Жили мы с ним в Комарове неплохо. Наш дом стоял последним на улице, дальше начинался темный еловый лес, тянувшийся до Щучьего озера. Я просыпался к полудню, умывался и бежал до станции и обратно. Иногда бежать не хотелось, но я, держа форс, заставлял себя надеть кеды, спортивный костюм, шапочку и выползал на холодную улицу. Столяров, педантичный, как немец, выходил с папироской на кухню раз в полтора часа. Я курил в комнате без счету, и дым держался слоями, оплывая теплую печку-голандку.
Несколько раз в день мы встречались на кухне — обедали, курили, разговаривали. Потом снова проваливались в своих кабинетах. Несколько раз выкатывали из сарайчика обледенелые чурбаки и кололи на дрова.

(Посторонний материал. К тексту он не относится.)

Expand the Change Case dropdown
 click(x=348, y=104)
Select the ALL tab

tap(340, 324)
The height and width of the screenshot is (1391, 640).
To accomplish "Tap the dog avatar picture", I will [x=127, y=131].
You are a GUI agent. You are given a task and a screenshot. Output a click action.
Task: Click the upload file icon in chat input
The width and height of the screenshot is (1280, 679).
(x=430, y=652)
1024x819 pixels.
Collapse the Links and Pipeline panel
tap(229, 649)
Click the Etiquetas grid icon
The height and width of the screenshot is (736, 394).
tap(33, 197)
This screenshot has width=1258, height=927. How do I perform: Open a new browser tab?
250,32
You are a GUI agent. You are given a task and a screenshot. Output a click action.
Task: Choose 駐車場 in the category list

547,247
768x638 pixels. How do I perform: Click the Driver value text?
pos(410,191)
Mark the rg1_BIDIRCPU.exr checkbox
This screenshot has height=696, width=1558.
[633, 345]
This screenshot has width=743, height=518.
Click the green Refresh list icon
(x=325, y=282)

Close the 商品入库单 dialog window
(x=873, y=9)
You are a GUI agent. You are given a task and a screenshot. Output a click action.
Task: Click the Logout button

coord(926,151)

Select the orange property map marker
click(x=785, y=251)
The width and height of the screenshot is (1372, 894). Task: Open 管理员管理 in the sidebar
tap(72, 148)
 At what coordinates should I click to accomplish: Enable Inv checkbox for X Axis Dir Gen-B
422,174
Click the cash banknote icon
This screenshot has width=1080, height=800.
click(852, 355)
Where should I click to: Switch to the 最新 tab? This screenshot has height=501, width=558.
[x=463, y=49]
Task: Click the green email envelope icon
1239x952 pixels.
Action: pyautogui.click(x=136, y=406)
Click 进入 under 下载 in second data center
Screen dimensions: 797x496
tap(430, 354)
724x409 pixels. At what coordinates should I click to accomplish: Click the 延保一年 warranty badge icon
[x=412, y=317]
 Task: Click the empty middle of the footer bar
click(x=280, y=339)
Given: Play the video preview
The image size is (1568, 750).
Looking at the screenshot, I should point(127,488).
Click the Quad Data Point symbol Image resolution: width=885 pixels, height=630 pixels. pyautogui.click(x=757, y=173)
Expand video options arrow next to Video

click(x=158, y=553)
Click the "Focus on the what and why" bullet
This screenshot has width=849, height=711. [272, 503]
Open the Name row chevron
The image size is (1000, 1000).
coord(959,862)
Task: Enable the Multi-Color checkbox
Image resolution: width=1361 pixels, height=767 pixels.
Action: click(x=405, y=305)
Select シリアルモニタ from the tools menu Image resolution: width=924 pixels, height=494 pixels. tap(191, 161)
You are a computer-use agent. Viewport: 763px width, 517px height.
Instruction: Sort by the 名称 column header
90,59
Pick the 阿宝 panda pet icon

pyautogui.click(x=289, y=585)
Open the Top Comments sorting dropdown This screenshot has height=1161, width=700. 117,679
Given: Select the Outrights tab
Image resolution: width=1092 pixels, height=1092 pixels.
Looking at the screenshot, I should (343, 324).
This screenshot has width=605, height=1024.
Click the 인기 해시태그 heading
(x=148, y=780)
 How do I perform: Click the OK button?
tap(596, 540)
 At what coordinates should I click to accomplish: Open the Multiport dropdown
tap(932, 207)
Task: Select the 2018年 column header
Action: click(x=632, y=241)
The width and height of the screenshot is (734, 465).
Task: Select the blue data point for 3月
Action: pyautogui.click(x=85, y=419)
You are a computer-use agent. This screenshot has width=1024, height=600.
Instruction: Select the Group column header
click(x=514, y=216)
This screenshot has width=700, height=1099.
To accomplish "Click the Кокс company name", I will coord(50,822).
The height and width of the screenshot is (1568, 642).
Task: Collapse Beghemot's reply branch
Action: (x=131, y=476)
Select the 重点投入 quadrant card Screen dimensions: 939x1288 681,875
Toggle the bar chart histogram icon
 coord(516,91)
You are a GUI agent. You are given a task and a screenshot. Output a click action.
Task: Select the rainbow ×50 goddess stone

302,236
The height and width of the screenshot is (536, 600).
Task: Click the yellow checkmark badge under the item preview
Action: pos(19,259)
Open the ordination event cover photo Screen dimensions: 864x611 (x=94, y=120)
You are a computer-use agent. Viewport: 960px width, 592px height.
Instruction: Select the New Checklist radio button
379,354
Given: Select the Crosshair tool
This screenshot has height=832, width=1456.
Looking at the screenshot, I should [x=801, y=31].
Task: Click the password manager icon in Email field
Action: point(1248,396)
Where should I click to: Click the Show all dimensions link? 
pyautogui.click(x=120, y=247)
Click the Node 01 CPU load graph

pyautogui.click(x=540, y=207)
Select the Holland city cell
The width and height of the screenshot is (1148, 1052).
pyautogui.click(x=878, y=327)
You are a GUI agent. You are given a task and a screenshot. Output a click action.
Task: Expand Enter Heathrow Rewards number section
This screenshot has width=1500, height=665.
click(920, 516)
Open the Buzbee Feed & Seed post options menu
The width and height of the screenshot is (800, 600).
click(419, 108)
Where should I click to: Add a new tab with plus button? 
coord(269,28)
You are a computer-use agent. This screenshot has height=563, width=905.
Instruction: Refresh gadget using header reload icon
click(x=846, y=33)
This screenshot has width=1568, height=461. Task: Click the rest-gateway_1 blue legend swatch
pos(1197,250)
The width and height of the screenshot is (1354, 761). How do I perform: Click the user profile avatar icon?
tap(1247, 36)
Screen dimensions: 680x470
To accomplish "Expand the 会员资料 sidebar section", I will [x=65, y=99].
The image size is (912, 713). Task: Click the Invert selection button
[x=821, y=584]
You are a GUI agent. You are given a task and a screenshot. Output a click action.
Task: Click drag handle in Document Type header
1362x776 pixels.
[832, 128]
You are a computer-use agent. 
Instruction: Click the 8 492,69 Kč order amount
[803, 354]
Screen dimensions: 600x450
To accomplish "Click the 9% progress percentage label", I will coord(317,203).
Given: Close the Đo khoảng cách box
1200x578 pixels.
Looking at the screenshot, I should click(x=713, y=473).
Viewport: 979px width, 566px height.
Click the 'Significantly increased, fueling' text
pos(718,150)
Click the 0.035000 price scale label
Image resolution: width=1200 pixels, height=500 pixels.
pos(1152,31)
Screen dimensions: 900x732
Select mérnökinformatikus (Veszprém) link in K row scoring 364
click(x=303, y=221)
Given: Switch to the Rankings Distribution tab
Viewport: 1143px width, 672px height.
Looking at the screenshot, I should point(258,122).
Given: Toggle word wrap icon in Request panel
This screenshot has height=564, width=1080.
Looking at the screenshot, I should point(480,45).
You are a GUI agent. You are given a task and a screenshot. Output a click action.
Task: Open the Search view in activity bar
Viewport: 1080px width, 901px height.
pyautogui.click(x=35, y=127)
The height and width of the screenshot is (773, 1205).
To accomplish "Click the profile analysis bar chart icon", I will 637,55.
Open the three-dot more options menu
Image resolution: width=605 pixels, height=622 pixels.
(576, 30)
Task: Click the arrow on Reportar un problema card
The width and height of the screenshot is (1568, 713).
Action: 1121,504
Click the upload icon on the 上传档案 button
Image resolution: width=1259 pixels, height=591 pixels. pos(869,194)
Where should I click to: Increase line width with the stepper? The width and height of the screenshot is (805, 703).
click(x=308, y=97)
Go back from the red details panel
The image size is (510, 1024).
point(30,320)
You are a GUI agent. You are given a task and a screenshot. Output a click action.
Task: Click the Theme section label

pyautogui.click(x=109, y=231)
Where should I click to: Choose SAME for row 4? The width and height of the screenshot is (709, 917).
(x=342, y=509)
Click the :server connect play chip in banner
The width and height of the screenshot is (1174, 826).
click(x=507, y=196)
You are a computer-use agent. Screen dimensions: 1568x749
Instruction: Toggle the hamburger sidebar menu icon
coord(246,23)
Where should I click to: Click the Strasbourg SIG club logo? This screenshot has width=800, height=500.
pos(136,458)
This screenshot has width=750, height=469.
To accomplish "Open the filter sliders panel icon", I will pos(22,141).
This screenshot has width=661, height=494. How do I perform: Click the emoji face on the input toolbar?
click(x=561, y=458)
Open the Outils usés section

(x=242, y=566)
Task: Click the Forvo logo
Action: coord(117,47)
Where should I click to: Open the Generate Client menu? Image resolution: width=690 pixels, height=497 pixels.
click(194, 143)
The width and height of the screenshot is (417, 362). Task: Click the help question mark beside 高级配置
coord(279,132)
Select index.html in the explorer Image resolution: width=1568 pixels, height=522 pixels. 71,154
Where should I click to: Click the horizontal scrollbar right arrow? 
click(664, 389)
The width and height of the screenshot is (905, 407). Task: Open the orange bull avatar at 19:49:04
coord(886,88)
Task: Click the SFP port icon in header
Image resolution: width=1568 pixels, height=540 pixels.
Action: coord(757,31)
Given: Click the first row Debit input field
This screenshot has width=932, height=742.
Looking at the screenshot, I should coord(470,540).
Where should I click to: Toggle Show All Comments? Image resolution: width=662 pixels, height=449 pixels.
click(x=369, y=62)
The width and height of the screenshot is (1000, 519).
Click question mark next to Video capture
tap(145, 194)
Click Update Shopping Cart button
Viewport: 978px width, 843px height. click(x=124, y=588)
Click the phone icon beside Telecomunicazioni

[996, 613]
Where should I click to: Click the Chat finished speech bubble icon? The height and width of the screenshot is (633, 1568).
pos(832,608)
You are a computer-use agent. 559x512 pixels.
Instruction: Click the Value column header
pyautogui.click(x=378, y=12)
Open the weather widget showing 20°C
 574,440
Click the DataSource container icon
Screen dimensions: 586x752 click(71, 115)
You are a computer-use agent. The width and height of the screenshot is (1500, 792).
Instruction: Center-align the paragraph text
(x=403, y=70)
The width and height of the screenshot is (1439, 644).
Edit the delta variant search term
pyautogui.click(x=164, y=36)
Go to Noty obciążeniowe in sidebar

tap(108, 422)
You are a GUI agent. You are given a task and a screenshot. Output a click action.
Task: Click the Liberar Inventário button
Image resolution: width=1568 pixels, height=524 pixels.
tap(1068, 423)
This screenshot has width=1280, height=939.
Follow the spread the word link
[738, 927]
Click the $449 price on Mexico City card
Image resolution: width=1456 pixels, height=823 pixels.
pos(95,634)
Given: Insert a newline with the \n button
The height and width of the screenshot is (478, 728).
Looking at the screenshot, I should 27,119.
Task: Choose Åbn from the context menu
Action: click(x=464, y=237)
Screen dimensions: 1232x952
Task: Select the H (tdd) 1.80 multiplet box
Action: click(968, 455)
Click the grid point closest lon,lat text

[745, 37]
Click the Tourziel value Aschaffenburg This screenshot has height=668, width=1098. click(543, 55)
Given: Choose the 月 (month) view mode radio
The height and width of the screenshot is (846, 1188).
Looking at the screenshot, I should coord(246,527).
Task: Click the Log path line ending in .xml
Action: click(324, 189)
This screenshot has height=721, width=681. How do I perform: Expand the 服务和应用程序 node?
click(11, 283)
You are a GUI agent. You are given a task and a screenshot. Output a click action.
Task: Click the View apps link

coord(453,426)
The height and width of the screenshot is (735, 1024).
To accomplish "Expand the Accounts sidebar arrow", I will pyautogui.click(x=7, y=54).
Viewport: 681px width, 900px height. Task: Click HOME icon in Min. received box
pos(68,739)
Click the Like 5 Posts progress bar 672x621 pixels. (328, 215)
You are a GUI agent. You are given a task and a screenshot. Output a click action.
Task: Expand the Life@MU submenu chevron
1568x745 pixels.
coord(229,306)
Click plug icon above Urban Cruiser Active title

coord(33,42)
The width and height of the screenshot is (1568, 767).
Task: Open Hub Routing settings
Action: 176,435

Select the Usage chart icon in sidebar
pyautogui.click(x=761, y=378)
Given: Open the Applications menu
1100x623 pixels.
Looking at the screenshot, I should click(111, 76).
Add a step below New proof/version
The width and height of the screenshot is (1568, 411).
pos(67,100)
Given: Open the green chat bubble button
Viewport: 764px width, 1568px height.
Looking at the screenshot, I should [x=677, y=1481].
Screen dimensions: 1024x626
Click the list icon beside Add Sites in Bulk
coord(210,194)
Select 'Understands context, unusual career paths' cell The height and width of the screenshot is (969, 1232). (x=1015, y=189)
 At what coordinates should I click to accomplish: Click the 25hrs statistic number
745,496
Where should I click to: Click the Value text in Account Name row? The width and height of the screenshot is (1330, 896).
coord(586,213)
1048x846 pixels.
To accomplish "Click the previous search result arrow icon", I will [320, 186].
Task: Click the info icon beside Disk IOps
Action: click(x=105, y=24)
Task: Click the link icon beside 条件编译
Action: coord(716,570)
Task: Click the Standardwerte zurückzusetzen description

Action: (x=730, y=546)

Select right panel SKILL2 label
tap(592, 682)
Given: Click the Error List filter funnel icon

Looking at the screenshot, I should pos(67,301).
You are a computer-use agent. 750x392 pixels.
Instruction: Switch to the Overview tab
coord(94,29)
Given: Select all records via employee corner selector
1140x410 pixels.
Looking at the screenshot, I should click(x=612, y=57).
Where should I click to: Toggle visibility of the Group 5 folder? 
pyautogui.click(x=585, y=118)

Из Комарова мы уехали 27 февраля (Столяров один оставаться не захотел), а 2 марта я получил от машинистки рукопись, купил в баре Дома писателя коробку болгарского вина «Търнав», поставил ее под столом и принялся отмечать грандиозное событие. Подходили знакомые. Наливал — пили. Потянулись незнакомые. Наливал — пили, знакомились. Успел отдать Житинскому один экземпляр романа. Остальные три экземпляра оставил, чтобы не потерять, в комнате референтов.
…Утром проснулся дома на диване, встал, попил воды — ничего не помню. Ольга молчит, но не агрессивно. Снова прилег, постанываю. Вдруг телефонный звонок. Дотянулся до трубки.
— Алле…
— Каралис, это член приемной комиссии П-ов.
— А, привет, Валера…
— Ты помнишь, что вчера было?
— Неотчетливо… А что?
— Ну, ты натворил дел! Теперь тебя в Союз писателей могут не принять. Все только об этом и говорят…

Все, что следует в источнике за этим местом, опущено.